Task to carry out –
In the material below, some lines carry "Close". Copy each such line.

────────────────────────────────────────

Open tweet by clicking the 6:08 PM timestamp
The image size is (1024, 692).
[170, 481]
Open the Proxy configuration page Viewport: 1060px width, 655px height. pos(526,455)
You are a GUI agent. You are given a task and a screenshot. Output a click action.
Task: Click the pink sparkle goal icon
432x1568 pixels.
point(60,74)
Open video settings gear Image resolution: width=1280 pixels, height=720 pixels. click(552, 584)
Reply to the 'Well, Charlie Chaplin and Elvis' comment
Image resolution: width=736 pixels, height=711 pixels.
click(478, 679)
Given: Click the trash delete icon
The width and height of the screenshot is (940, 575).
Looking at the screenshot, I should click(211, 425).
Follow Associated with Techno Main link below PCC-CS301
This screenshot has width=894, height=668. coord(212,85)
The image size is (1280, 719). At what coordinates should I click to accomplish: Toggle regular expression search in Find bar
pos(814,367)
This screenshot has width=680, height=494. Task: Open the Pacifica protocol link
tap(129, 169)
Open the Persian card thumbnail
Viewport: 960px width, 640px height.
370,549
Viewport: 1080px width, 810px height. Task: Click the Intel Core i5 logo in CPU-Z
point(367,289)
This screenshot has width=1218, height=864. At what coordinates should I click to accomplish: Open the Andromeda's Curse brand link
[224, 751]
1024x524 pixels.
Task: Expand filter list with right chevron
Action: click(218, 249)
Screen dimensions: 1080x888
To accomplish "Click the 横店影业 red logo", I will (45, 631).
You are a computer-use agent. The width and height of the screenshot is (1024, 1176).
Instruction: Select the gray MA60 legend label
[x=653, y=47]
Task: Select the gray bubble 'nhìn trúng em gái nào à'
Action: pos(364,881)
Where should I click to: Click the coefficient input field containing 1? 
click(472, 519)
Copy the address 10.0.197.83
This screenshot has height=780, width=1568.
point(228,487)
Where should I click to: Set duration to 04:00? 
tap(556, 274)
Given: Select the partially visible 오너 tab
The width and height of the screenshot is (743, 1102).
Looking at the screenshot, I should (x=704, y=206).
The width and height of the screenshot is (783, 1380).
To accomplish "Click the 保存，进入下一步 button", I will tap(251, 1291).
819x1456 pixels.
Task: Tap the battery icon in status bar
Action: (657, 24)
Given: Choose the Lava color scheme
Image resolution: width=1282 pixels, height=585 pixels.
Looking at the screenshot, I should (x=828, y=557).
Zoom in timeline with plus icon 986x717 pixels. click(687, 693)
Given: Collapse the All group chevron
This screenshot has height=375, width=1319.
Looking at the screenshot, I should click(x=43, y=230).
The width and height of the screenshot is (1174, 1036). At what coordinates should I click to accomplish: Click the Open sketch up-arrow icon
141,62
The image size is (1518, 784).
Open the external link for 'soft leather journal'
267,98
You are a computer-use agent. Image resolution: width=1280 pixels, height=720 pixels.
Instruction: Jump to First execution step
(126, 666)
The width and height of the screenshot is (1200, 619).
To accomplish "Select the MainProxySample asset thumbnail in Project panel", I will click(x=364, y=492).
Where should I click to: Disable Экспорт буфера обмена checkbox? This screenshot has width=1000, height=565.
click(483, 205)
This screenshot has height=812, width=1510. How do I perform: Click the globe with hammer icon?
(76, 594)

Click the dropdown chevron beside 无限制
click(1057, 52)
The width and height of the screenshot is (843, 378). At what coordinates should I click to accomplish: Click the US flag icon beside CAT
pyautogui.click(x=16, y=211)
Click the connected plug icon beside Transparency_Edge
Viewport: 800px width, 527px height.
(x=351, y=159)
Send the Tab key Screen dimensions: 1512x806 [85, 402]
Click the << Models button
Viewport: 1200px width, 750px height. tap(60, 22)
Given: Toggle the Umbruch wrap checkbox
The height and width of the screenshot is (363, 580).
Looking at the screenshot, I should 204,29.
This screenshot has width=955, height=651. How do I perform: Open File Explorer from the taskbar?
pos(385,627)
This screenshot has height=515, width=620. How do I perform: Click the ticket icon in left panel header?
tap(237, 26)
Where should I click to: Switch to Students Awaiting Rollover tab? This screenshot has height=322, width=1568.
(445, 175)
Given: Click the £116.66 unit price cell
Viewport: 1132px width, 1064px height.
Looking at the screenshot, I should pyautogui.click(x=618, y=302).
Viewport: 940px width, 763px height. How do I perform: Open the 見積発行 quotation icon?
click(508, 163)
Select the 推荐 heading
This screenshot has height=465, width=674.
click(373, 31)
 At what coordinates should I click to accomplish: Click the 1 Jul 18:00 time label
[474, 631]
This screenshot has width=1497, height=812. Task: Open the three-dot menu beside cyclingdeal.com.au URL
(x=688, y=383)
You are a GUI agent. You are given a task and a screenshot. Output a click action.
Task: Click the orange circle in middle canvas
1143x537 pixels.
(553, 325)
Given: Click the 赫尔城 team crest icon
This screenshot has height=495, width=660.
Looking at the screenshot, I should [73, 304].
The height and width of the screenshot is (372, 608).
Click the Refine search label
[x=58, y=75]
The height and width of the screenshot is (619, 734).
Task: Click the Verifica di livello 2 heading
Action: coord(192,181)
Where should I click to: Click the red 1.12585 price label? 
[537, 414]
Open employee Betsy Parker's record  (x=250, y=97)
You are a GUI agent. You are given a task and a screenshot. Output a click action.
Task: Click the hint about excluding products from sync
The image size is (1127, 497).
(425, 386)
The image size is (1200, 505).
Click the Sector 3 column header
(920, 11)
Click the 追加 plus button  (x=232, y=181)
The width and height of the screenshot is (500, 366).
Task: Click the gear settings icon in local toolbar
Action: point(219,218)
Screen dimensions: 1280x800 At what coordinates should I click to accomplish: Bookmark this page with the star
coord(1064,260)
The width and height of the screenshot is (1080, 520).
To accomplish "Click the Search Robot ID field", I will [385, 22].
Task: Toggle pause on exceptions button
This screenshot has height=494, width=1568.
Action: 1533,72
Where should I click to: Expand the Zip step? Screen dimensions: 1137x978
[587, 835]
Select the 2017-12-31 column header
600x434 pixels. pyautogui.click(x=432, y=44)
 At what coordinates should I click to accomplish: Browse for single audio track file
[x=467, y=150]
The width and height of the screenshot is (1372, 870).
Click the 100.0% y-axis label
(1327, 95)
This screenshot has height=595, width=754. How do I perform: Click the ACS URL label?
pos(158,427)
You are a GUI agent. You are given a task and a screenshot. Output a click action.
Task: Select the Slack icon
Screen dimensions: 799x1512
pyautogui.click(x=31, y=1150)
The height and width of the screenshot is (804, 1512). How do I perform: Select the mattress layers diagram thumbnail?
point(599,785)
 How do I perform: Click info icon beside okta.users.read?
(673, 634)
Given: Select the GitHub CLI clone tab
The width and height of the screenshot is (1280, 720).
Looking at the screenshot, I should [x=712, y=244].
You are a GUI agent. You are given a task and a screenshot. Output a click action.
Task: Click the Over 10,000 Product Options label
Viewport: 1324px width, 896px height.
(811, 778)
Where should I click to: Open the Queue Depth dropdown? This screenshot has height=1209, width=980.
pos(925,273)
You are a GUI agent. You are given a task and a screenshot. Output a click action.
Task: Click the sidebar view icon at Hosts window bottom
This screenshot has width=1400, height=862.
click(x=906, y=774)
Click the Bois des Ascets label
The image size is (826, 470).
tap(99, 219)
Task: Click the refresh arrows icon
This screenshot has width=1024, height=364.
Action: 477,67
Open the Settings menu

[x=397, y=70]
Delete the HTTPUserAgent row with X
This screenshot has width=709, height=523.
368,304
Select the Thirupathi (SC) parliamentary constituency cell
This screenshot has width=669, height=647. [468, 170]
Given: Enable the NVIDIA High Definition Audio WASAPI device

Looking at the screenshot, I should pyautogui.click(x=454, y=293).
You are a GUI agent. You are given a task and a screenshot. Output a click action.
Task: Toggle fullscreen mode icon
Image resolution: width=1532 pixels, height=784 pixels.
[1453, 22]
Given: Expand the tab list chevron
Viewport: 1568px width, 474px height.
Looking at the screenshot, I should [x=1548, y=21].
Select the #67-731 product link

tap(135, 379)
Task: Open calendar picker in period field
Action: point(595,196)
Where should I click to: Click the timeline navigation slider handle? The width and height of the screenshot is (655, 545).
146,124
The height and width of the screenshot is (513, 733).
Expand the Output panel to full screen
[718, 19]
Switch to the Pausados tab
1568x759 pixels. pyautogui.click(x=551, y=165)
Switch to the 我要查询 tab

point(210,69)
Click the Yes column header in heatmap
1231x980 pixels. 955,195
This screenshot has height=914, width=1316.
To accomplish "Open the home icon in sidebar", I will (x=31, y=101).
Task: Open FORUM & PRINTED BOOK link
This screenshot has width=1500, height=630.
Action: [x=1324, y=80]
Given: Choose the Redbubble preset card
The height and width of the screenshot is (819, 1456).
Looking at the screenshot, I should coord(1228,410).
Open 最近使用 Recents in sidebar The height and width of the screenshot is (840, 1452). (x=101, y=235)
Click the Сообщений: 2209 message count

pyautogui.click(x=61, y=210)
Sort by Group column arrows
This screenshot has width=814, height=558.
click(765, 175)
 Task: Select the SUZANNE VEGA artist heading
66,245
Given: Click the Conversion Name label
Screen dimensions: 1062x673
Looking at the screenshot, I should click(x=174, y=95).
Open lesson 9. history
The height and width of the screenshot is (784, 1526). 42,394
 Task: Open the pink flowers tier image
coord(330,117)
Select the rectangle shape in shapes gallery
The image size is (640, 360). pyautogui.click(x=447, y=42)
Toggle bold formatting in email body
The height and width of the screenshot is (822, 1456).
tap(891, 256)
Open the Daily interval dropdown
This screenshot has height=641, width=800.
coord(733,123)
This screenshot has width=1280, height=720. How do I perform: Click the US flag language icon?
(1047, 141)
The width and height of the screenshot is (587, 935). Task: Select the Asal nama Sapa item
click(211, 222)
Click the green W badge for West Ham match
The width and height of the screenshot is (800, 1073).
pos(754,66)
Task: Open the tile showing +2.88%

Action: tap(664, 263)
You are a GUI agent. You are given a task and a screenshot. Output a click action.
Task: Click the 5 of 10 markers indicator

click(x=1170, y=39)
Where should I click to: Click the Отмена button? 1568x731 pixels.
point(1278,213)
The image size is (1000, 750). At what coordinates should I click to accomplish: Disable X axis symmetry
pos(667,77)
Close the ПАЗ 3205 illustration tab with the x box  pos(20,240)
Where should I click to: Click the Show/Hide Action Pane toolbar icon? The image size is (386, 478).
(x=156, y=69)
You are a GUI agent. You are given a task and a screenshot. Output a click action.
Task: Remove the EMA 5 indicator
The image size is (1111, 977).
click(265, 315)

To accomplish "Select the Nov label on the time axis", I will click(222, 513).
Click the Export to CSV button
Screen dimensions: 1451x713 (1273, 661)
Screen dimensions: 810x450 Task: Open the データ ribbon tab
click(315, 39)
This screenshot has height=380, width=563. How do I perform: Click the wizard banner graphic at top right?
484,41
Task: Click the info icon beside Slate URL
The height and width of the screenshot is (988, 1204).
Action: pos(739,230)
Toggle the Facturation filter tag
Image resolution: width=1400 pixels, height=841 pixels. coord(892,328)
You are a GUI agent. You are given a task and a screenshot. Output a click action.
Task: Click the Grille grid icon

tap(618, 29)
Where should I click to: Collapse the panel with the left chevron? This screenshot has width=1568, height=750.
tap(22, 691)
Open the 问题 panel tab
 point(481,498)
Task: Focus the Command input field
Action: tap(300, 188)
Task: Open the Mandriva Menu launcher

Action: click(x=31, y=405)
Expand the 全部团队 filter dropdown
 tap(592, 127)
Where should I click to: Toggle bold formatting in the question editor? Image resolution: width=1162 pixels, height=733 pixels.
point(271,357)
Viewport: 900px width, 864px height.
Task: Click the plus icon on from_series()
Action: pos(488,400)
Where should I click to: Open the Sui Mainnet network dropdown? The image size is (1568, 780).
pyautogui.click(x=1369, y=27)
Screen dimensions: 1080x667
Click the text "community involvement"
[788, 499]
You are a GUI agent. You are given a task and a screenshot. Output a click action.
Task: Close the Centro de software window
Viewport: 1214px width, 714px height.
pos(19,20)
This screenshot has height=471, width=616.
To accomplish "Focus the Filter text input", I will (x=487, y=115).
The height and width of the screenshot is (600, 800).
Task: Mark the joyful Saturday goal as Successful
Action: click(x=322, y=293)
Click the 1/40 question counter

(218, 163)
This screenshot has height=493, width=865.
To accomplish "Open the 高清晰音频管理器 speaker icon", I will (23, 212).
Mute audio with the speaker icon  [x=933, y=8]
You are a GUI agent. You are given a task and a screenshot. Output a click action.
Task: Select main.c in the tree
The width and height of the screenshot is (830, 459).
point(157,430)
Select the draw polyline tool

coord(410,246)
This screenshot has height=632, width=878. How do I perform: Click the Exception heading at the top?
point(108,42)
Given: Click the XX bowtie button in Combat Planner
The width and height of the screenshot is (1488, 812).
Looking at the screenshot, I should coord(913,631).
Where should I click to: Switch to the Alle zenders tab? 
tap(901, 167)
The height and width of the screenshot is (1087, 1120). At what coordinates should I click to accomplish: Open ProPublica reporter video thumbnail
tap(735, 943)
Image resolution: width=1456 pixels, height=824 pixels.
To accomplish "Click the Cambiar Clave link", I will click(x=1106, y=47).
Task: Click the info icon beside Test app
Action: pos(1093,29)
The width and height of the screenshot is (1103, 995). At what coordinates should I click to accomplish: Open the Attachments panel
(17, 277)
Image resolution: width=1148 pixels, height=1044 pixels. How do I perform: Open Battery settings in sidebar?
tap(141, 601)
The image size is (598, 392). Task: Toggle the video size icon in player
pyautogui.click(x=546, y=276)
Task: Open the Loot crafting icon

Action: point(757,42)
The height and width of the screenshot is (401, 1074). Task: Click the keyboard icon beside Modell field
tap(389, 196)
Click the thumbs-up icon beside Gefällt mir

────────────────────────────────────────

Task response –
Close the ПАЗ 3205 illustration tab with the x box  pos(20,240)
Task: Close the Centro de software window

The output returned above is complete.